The fire was likely started by human activity, but the exact cause is still undetermined, according to French.
Local and Statewide Risk
Though the Aug. 2 incident did not result in injuries or damage to structures, some Outer Cape residents are growing increasingly anxious about the prospect of a wildfire tearing through the more densely wooded areas of the National Seashore.

John Marksbury, program chair of Friends of the Truro Meeting House, said that he is worried about “the tremendous buildup of understory debris and the number of dead trees” in Truro and across the National Seashore.
“Friends who live in the Seashore are concerned that the so-called fire roads have not been maintained over the years,” said Marksbury.
“Everything I saw out there was a mess,” Schifone said after going around the fire roads and the old National Park access roads off Route 6. “I wouldn’t want to send a fire engine in there because if the roads are that narrow and that small and brush is growing right up against them, it means the fire is on you.”
According to the 2012 Barnstable County Wildfire Preparedness Plan, 41.2 percent of the county’s land area is considered high risk.
The emergency preparedness director for Barnstable County, William Reilly III, confirmed that the 2012 plan is still the most current version but that the Cape Cod Cooperative Extension was “working on an update right now.”
While Massachusetts is not known for chronic wildfires like parts of the western U.S., state officials urged homeowners in June to take precautions against the threat of wildfires after a historic fire season last year.
“A year’s worth of acreage burned in a few weeks,” said Mass. Dept. of Fire Services Public Information Officer Jake Wark, who called the number of wildfires across the state last fall “unprecedented.” Reports of wildfires went up 1,200 percent last October and November when the state experienced a drought, according to the Mass. Bureau of Forest Fire Control and Forestry.
Over 50 percent of homes in Massachusetts are within a wildland-urban interface zone, according to the Mass. Dept. of Fire Services. That means “there are relatively few places where a significant outdoor fire won’t put people and property in danger,” said Wark.
More Burning Needed
Prescribed burns, or fires set on purpose during low-wind days to clear underbrush and other fuel, can greatly reduce the risk of wildfires, according to Eastham’s David Crary, the former fire management officer at the Cape Cod National Seashore.

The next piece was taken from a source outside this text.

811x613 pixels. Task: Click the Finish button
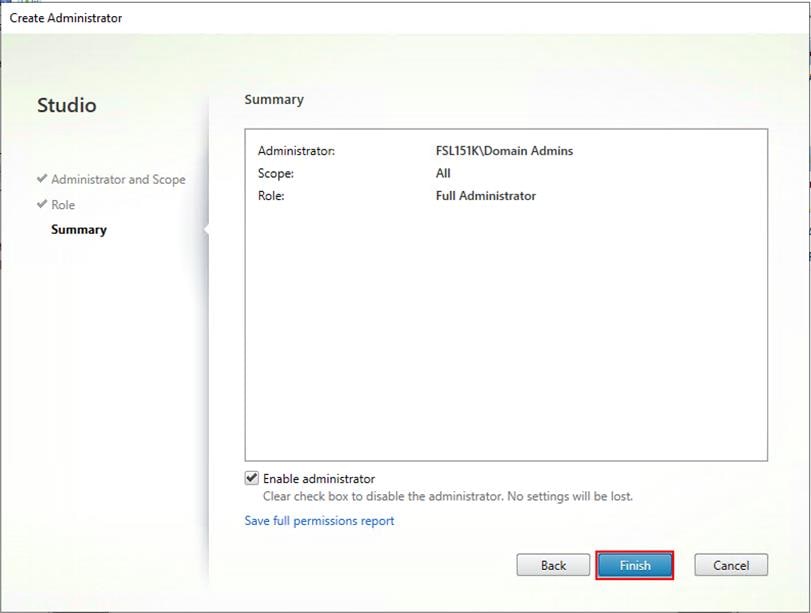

“I always suggest that boutique burning happen, meaning many small burns,” said Crary. “Every week of the year — if you have the staff — get at least two acres burned. That’s 100 acres a year. If you do that for 10 years, that’s 1,000 acres — 1,000 acres of reduced fuels.”

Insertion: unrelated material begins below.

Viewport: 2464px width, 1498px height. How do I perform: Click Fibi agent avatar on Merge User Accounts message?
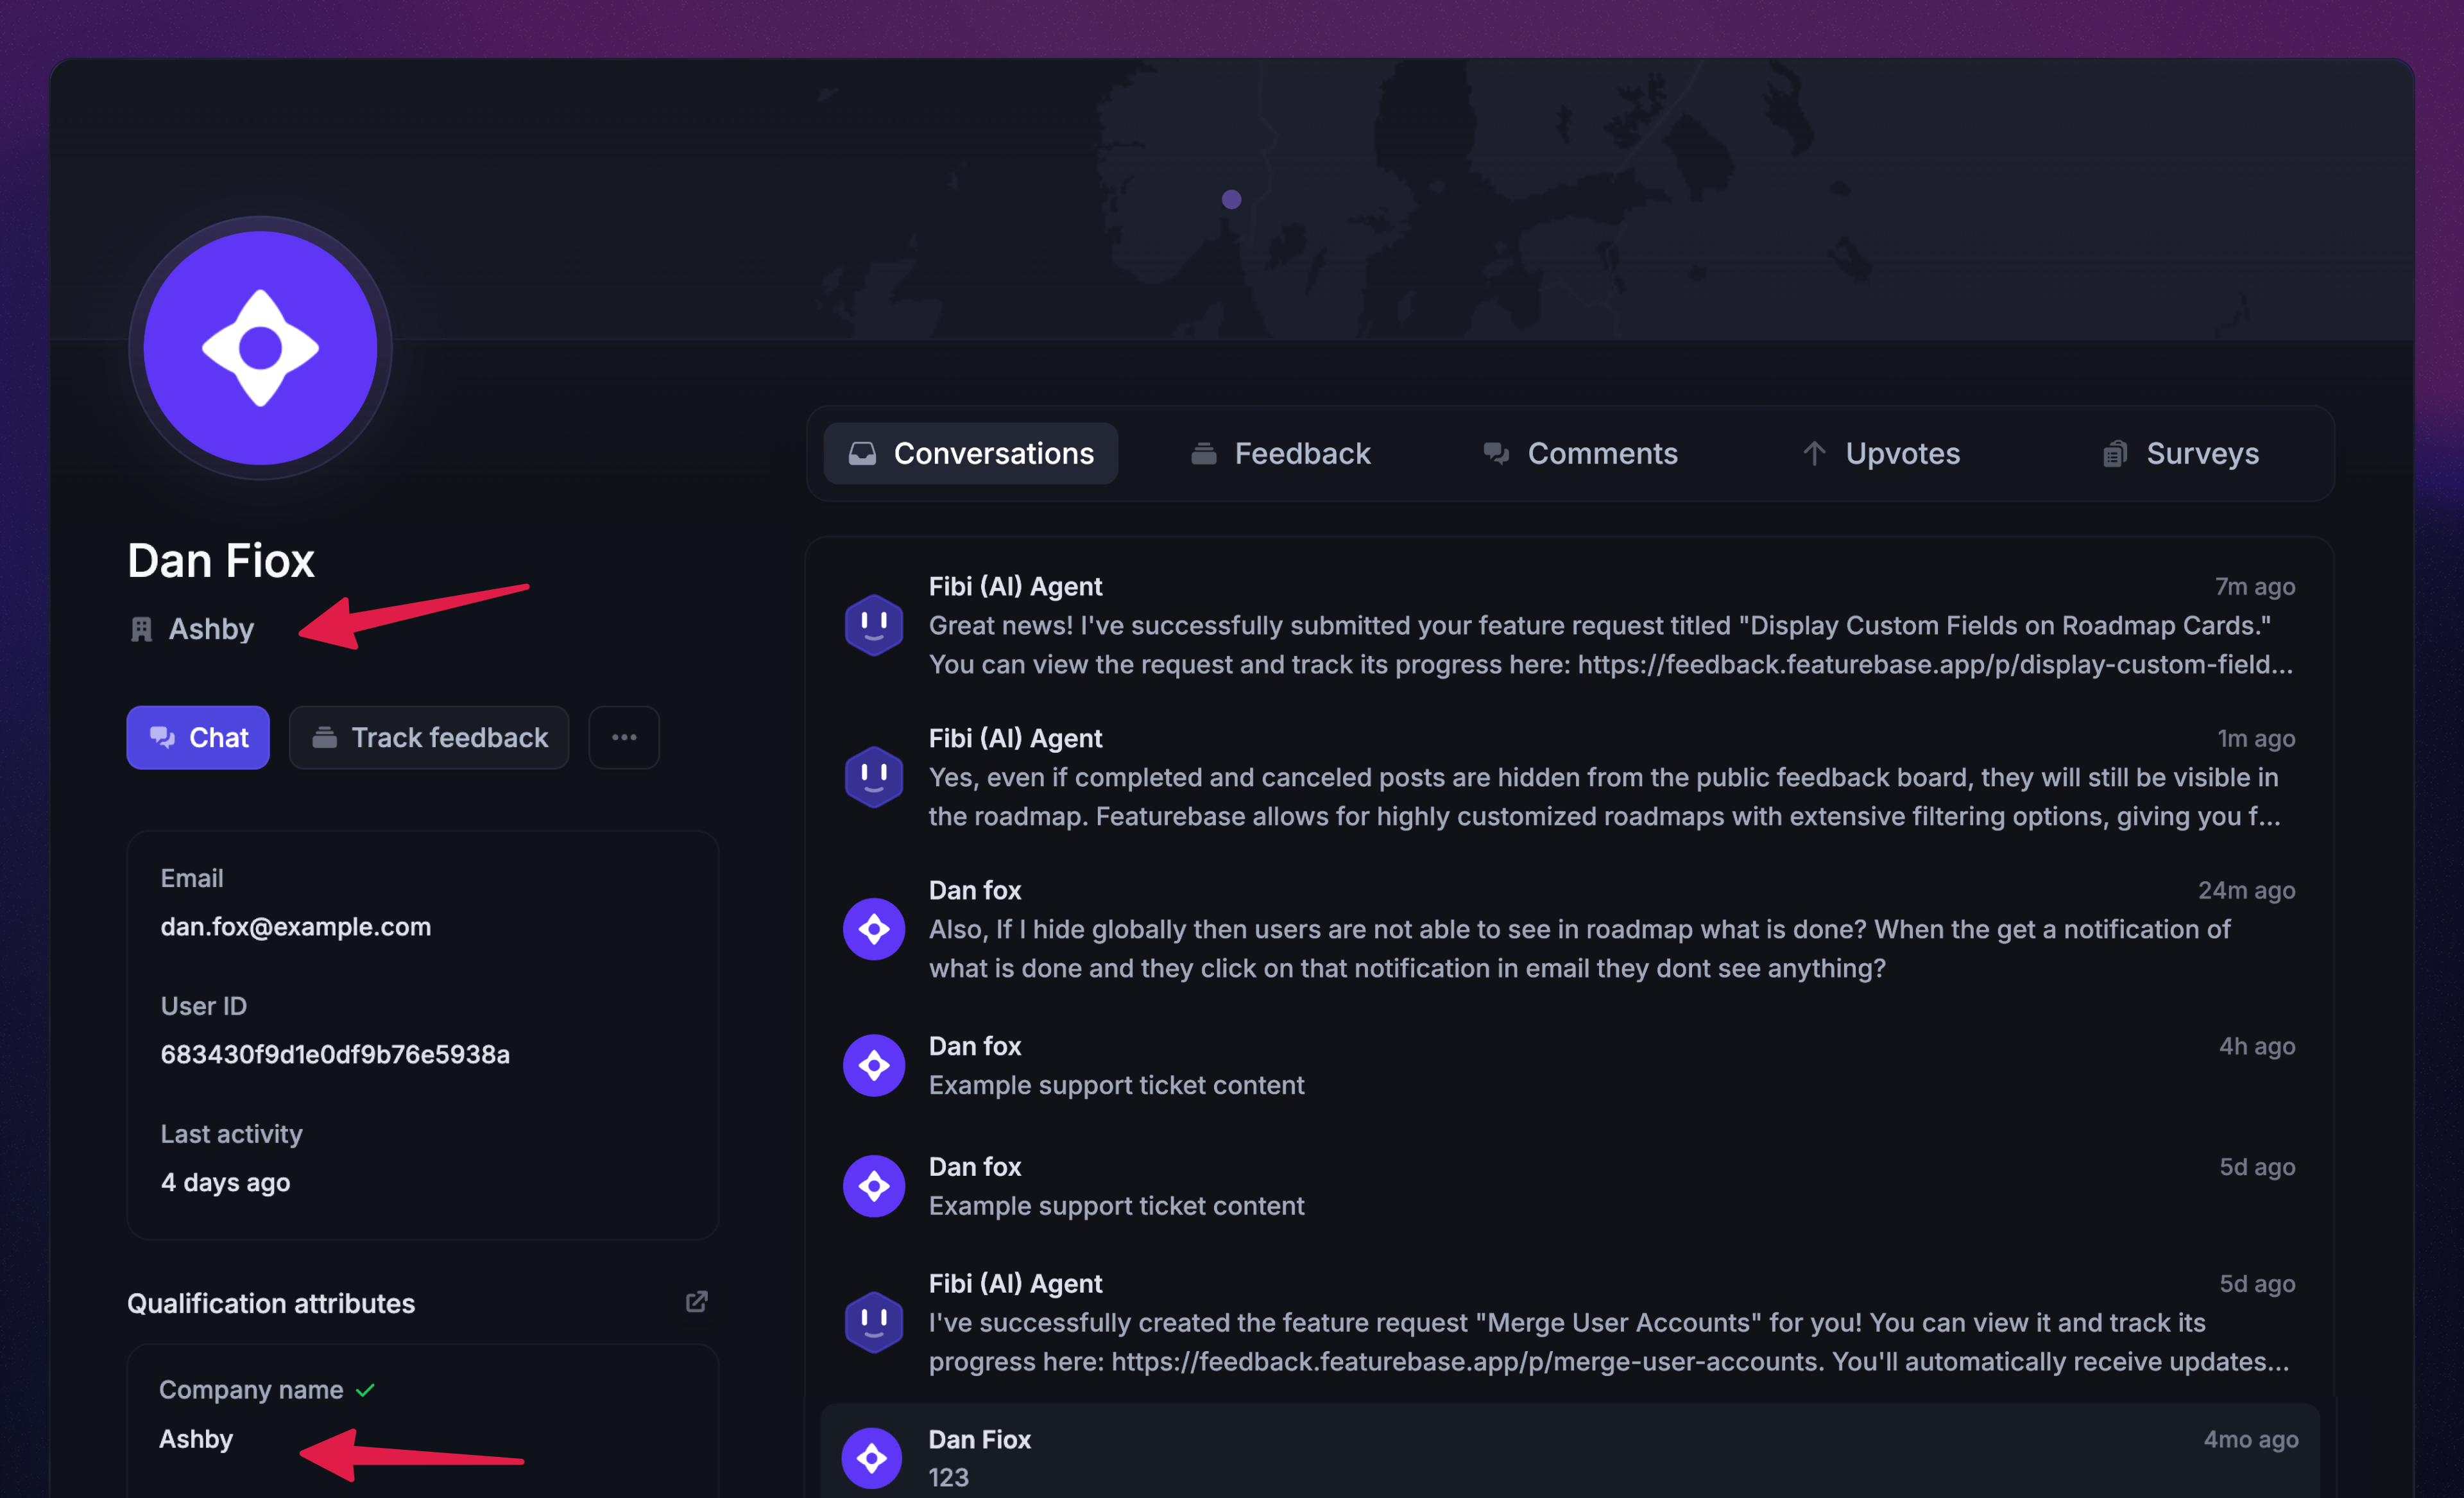(x=873, y=1322)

In March, the National Seashore conducted its first significant prescribed fire since 2019, successfully burning 14 acres of underbrush on Fort Hill, as the Independent reported.
At that time, Deputy Seashore Supt. Leslie Reynolds told the Independent that the Park was having trouble filling Crary’s job, which it first posted in April 2024, because the cost of living on the Cape was a challenge. Then, a January 2025 federal hiring freeze, since only partially lifted, further destabilized hiring plans across the Park Service, according to the National Parks Conservation Association.

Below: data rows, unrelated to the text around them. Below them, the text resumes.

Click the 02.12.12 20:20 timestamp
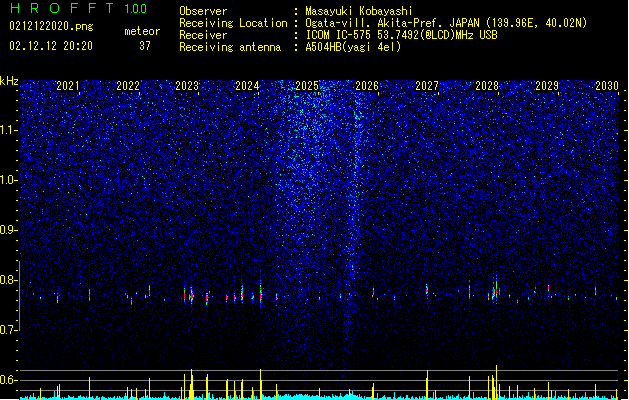Viewport: 629px width, 400px height. click(51, 46)
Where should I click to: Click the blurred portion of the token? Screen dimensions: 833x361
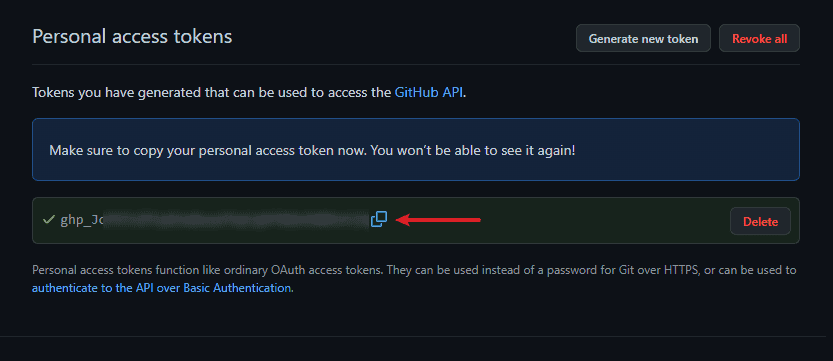(234, 220)
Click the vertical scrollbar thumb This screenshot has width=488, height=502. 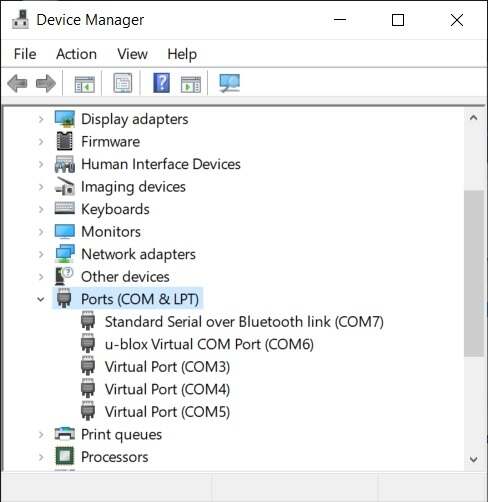tap(473, 273)
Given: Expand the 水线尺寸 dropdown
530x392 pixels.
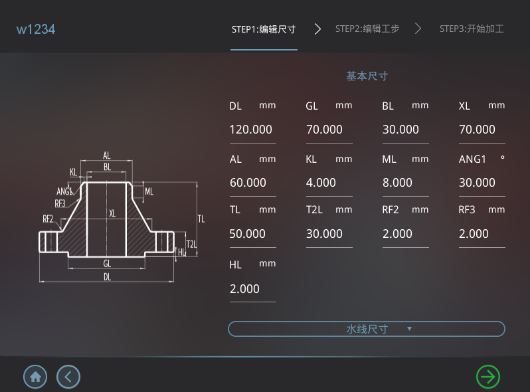Looking at the screenshot, I should coord(366,329).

The fire management officer position is no longer a job at the Seashore because fire management is a “zoned” program. French told the Independent that the job is now based at Acadia National Park in Maine, where it is “in the process of being filled.”
“You have a lot of land out there that hasn’t had any fire, no prescribed burns, no natural fire, no mechanical thinning,” said Schifone. “There’s so much work out there that there needs to be some sort of a public-private partnership.”
According to French, the “Cape Cod National Seashore continues to focus heavily on alternative methods other than prescribed fire to manage fuel loads. This includes mowing, cutting, chipping of brush, and removing fuels from areas.”